• **TASK TO COMPLETE**
Once you have read the listing, retype all of it exactly.

****************************************

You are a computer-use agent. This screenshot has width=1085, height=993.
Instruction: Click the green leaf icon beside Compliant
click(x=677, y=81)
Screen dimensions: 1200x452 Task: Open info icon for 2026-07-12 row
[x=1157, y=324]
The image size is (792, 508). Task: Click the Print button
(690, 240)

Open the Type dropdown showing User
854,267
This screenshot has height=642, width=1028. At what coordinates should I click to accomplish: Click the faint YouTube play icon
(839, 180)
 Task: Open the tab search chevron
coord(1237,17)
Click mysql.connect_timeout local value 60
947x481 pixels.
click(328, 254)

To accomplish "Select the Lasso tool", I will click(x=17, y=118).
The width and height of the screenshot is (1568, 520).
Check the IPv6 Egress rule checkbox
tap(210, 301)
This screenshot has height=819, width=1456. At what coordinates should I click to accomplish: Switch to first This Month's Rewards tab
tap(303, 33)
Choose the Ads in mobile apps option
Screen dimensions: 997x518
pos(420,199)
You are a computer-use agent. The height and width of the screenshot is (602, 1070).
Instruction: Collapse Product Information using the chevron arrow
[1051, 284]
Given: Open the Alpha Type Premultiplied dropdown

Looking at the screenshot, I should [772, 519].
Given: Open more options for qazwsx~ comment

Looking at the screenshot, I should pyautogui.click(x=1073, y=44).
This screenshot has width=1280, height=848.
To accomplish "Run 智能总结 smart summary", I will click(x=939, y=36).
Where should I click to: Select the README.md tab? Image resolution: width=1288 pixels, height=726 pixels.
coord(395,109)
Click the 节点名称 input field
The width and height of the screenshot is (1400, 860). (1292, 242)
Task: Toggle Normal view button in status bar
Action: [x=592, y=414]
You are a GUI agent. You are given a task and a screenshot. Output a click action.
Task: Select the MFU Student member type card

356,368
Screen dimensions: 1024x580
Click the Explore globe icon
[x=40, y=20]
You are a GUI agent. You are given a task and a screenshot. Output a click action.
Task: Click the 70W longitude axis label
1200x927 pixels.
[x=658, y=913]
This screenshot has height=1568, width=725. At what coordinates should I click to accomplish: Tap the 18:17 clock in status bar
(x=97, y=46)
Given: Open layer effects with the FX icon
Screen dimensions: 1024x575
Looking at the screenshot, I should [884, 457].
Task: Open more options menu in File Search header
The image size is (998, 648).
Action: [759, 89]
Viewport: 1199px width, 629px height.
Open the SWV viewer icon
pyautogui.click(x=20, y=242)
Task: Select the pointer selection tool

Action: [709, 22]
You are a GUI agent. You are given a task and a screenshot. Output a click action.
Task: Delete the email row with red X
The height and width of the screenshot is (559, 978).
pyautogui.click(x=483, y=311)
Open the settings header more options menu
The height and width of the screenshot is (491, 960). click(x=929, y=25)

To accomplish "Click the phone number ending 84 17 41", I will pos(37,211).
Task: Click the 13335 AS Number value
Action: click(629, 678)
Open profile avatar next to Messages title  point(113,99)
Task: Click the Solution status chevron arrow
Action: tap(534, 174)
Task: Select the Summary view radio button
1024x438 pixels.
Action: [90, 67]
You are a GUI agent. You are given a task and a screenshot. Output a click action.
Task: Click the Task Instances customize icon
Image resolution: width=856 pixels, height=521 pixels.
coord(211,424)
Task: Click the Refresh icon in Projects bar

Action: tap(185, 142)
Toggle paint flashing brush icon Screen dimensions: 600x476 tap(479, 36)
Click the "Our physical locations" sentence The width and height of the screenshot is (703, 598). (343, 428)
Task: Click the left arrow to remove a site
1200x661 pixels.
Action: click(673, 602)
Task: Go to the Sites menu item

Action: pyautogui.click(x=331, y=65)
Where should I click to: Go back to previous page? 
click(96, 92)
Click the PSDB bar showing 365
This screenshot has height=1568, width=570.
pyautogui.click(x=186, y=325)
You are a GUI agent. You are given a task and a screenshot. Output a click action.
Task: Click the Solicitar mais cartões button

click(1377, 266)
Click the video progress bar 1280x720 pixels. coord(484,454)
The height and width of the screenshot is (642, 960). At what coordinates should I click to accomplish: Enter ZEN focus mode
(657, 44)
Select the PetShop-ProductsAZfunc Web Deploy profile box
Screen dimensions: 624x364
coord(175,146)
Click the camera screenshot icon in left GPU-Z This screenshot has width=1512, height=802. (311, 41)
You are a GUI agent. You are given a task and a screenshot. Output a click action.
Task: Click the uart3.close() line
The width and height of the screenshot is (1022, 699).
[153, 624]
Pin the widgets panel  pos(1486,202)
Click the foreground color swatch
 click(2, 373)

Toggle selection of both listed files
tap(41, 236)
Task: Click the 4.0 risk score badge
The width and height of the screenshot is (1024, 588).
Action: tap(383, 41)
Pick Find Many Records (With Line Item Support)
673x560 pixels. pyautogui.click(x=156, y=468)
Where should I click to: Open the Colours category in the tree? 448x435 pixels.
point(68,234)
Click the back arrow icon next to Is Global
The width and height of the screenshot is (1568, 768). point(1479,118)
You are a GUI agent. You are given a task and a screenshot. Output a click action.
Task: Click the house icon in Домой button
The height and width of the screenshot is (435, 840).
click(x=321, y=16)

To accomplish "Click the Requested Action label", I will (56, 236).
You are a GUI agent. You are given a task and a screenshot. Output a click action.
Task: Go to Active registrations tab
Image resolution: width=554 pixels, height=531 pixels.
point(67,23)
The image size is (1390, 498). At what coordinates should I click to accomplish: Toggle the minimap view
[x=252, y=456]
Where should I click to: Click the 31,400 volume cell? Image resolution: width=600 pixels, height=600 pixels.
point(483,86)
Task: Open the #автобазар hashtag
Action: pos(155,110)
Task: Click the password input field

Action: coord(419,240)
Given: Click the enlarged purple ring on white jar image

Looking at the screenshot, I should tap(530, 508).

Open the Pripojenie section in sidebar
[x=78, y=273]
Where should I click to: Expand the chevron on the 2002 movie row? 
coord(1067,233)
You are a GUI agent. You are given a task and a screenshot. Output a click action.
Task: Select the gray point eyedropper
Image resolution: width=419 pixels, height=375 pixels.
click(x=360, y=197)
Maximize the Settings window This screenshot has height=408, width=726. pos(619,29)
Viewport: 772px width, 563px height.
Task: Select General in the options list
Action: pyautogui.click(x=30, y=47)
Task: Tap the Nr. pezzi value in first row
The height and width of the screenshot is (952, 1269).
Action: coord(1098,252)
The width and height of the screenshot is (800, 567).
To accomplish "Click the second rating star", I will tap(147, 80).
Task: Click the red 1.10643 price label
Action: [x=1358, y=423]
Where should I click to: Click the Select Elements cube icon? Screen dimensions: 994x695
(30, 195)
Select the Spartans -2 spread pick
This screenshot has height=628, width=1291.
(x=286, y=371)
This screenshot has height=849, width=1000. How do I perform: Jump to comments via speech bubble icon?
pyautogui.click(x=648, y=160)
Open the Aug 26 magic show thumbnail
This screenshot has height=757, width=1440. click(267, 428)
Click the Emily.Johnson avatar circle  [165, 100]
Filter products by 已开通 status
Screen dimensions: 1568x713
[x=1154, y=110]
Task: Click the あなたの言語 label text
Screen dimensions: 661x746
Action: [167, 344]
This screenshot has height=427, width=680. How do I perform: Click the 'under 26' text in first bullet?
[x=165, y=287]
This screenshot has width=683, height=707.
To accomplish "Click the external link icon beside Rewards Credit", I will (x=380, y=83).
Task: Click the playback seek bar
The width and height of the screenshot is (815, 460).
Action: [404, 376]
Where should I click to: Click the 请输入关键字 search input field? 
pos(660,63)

****************************************

• **TASK RESULT**
You are a computer-use agent. This screenshot has width=1085, height=993.
Instruction: Click the green leaf icon beside Compliant
click(x=677, y=81)
Screen dimensions: 1200x452 Task: Open info icon for 2026-07-12 row
[x=1157, y=324]
The image size is (792, 508). Task: Click the Print button
(690, 240)

Open the Type dropdown showing User
854,267
This screenshot has height=642, width=1028. At what coordinates should I click to accomplish: Click the faint YouTube play icon
(839, 180)
 Task: Open the tab search chevron
coord(1237,17)
Click mysql.connect_timeout local value 60
947x481 pixels.
click(328, 254)

To accomplish "Select the Lasso tool", I will click(x=17, y=118).
The width and height of the screenshot is (1568, 520).
Check the IPv6 Egress rule checkbox
tap(210, 301)
This screenshot has height=819, width=1456. At what coordinates should I click to accomplish: Switch to first This Month's Rewards tab
tap(303, 33)
Choose the Ads in mobile apps option
Screen dimensions: 997x518
pos(420,199)
You are a computer-use agent. The height and width of the screenshot is (602, 1070).
Instruction: Collapse Product Information using the chevron arrow
[1051, 284]
Given: Open the Alpha Type Premultiplied dropdown

Looking at the screenshot, I should [772, 519].
Given: Open more options for qazwsx~ comment

Looking at the screenshot, I should pyautogui.click(x=1073, y=44).
This screenshot has width=1280, height=848.
To accomplish "Run 智能总结 smart summary", I will click(x=939, y=36).
Where should I click to: Select the README.md tab? Image resolution: width=1288 pixels, height=726 pixels.
coord(395,109)
Click the 节点名称 input field
The width and height of the screenshot is (1400, 860). (1292, 242)
Task: Toggle Normal view button in status bar
Action: [x=592, y=414]
You are a GUI agent. You are given a task and a screenshot. Output a click action.
Task: Select the MFU Student member type card

356,368
Screen dimensions: 1024x580
Click the Explore globe icon
[x=40, y=20]
You are a GUI agent. You are given a task and a screenshot. Output a click action.
Task: Click the 70W longitude axis label
1200x927 pixels.
[x=658, y=913]
This screenshot has height=1568, width=725. At what coordinates should I click to accomplish: Tap the 18:17 clock in status bar
(x=97, y=46)
Given: Open layer effects with the FX icon
Screen dimensions: 1024x575
Looking at the screenshot, I should [884, 457].
Task: Open more options menu in File Search header
The image size is (998, 648).
Action: [759, 89]
Viewport: 1199px width, 629px height.
Open the SWV viewer icon
pyautogui.click(x=20, y=242)
Task: Select the pointer selection tool

Action: [709, 22]
You are a GUI agent. You are given a task and a screenshot. Output a click action.
Task: Delete the email row with red X
The height and width of the screenshot is (559, 978).
pyautogui.click(x=483, y=311)
Open the settings header more options menu
The height and width of the screenshot is (491, 960). click(x=929, y=25)

To accomplish "Click the phone number ending 84 17 41", I will pos(37,211).
Task: Click the 13335 AS Number value
Action: click(629, 678)
Open profile avatar next to Messages title  point(113,99)
Task: Click the Solution status chevron arrow
Action: tap(534, 174)
Task: Select the Summary view radio button
1024x438 pixels.
Action: [90, 67]
You are a GUI agent. You are given a task and a screenshot. Output a click action.
Task: Click the Task Instances customize icon
Image resolution: width=856 pixels, height=521 pixels.
coord(211,424)
Task: Click the Refresh icon in Projects bar

Action: tap(185, 142)
Toggle paint flashing brush icon Screen dimensions: 600x476 tap(479, 36)
Click the "Our physical locations" sentence The width and height of the screenshot is (703, 598). (343, 428)
Task: Click the left arrow to remove a site
1200x661 pixels.
Action: click(673, 602)
Task: Go to the Sites menu item

Action: pyautogui.click(x=331, y=65)
Where should I click to: Go back to previous page? 
click(96, 92)
Click the PSDB bar showing 365
This screenshot has height=1568, width=570.
pyautogui.click(x=186, y=325)
You are a GUI agent. You are given a task and a screenshot. Output a click action.
Task: Click the Solicitar mais cartões button

click(1377, 266)
Click the video progress bar 1280x720 pixels. coord(484,454)
The height and width of the screenshot is (642, 960). At what coordinates should I click to accomplish: Enter ZEN focus mode
(657, 44)
Select the PetShop-ProductsAZfunc Web Deploy profile box
Screen dimensions: 624x364
coord(175,146)
Click the camera screenshot icon in left GPU-Z This screenshot has width=1512, height=802. (311, 41)
You are a GUI agent. You are given a task and a screenshot. Output a click action.
Task: Click the uart3.close() line
The width and height of the screenshot is (1022, 699).
[153, 624]
Pin the widgets panel  pos(1486,202)
Click the foreground color swatch
 click(2, 373)

Toggle selection of both listed files
tap(41, 236)
Task: Click the 4.0 risk score badge
The width and height of the screenshot is (1024, 588).
Action: tap(383, 41)
Pick Find Many Records (With Line Item Support)
673x560 pixels. pyautogui.click(x=156, y=468)
Where should I click to: Open the Colours category in the tree? 448x435 pixels.
point(68,234)
Click the back arrow icon next to Is Global
The width and height of the screenshot is (1568, 768). point(1479,118)
You are a GUI agent. You are given a task and a screenshot. Output a click action.
Task: Click the house icon in Домой button
The height and width of the screenshot is (435, 840).
click(x=321, y=16)

To accomplish "Click the Requested Action label", I will (56, 236).
You are a GUI agent. You are given a task and a screenshot. Output a click action.
Task: Go to Active registrations tab
Image resolution: width=554 pixels, height=531 pixels.
point(67,23)
The image size is (1390, 498). At what coordinates should I click to accomplish: Toggle the minimap view
[x=252, y=456]
Where should I click to: Click the 31,400 volume cell? Image resolution: width=600 pixels, height=600 pixels.
point(483,86)
Task: Open the #автобазар hashtag
Action: pos(155,110)
Task: Click the password input field

Action: coord(419,240)
Given: Click the enlarged purple ring on white jar image

Looking at the screenshot, I should tap(530, 508).

Open the Pripojenie section in sidebar
[x=78, y=273]
Where should I click to: Expand the chevron on the 2002 movie row? 
coord(1067,233)
You are a GUI agent. You are given a task and a screenshot. Output a click action.
Task: Select the gray point eyedropper
Image resolution: width=419 pixels, height=375 pixels.
click(x=360, y=197)
Maximize the Settings window This screenshot has height=408, width=726. pos(619,29)
Viewport: 772px width, 563px height.
Task: Select General in the options list
Action: pyautogui.click(x=30, y=47)
Task: Tap the Nr. pezzi value in first row
The height and width of the screenshot is (952, 1269).
Action: coord(1098,252)
The width and height of the screenshot is (800, 567).
To accomplish "Click the second rating star", I will tap(147, 80).
Task: Click the red 1.10643 price label
Action: [x=1358, y=423]
Where should I click to: Click the Select Elements cube icon? Screen dimensions: 994x695
(30, 195)
Select the Spartans -2 spread pick
This screenshot has height=628, width=1291.
(x=286, y=371)
This screenshot has height=849, width=1000. How do I perform: Jump to comments via speech bubble icon?
pyautogui.click(x=648, y=160)
Open the Aug 26 magic show thumbnail
This screenshot has height=757, width=1440. click(267, 428)
Click the Emily.Johnson avatar circle  [165, 100]
Filter products by 已开通 status
Screen dimensions: 1568x713
[x=1154, y=110]
Task: Click the あなたの言語 label text
Screen dimensions: 661x746
Action: [167, 344]
This screenshot has height=427, width=680. How do I perform: Click the 'under 26' text in first bullet?
[x=165, y=287]
This screenshot has width=683, height=707.
To accomplish "Click the external link icon beside Rewards Credit", I will (x=380, y=83).
Task: Click the playback seek bar
The width and height of the screenshot is (815, 460).
Action: [404, 376]
Where should I click to: Click the 请输入关键字 search input field? 
pos(660,63)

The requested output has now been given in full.